◆ WHAT YOU SHOULD DO ◆
Swap "numeral" for "number" in the records, starting with the line that contains "Where should I click to: Click the vertical" and going on through the line that contains "Click the first". Give only those lines back, with everything else left as it is.

◆ Element and text position data ◆
## start

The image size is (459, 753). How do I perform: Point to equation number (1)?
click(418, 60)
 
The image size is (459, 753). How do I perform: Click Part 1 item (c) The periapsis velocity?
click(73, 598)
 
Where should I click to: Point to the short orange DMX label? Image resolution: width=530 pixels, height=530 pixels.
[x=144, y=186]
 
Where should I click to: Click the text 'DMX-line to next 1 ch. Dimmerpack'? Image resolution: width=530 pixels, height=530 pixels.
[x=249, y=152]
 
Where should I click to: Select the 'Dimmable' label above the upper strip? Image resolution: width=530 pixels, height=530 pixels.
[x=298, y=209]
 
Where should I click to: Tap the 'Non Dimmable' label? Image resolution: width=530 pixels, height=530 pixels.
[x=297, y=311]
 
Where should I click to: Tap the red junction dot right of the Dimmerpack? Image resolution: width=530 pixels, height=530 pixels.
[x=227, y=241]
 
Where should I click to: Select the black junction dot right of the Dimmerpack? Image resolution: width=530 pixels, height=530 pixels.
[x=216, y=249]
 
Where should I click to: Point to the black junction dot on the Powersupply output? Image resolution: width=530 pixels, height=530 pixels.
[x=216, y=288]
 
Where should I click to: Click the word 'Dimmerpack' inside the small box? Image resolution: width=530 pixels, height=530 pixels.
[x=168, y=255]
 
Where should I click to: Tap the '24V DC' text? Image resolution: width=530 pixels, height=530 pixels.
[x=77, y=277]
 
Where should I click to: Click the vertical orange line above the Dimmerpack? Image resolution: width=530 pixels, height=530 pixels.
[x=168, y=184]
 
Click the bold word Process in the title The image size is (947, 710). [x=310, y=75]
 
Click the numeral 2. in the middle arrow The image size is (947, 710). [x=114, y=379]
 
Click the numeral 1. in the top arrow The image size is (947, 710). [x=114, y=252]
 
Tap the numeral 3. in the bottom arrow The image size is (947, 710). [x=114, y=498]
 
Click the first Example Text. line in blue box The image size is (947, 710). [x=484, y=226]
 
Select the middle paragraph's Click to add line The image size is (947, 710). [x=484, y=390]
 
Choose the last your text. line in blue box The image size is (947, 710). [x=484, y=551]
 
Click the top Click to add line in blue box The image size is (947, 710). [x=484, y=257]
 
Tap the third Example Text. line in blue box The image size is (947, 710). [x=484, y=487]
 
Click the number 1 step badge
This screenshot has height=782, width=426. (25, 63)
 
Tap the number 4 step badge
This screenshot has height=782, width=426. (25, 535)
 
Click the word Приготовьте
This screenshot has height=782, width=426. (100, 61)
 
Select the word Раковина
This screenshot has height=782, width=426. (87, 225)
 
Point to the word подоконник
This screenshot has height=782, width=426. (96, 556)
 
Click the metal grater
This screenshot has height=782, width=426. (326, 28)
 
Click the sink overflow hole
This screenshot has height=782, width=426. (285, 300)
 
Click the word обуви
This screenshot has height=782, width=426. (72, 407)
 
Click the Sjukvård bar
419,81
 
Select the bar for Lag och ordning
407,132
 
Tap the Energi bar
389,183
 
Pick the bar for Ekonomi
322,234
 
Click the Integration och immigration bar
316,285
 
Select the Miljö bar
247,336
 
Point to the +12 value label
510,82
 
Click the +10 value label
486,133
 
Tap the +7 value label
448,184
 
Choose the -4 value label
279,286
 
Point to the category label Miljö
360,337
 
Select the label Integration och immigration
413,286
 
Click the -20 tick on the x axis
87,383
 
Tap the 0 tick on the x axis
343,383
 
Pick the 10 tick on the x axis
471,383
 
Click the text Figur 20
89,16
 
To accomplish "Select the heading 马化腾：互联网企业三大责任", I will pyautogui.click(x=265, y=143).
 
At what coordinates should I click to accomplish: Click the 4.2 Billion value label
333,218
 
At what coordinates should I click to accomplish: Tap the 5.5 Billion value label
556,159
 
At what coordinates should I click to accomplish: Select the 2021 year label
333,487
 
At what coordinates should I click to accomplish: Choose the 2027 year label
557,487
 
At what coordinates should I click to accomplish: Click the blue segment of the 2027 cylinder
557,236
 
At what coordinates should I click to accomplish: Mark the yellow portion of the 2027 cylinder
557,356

## end

◆ PROBLEM SOLUTION ◆
Where should I click to: Click the vertical orange line above the Dimmerpack? Image resolution: width=530 pixels, height=530 pixels.
[x=168, y=184]
 
Click the bold word Process in the title The image size is (947, 710). [x=310, y=75]
 
Click the number 2. in the middle arrow The image size is (947, 710). [x=114, y=379]
 
Click the number 1. in the top arrow The image size is (947, 710). [x=114, y=252]
 
Tap the number 3. in the bottom arrow The image size is (947, 710). [x=114, y=498]
 
Click the first Example Text. line in blue box The image size is (947, 710). [x=484, y=226]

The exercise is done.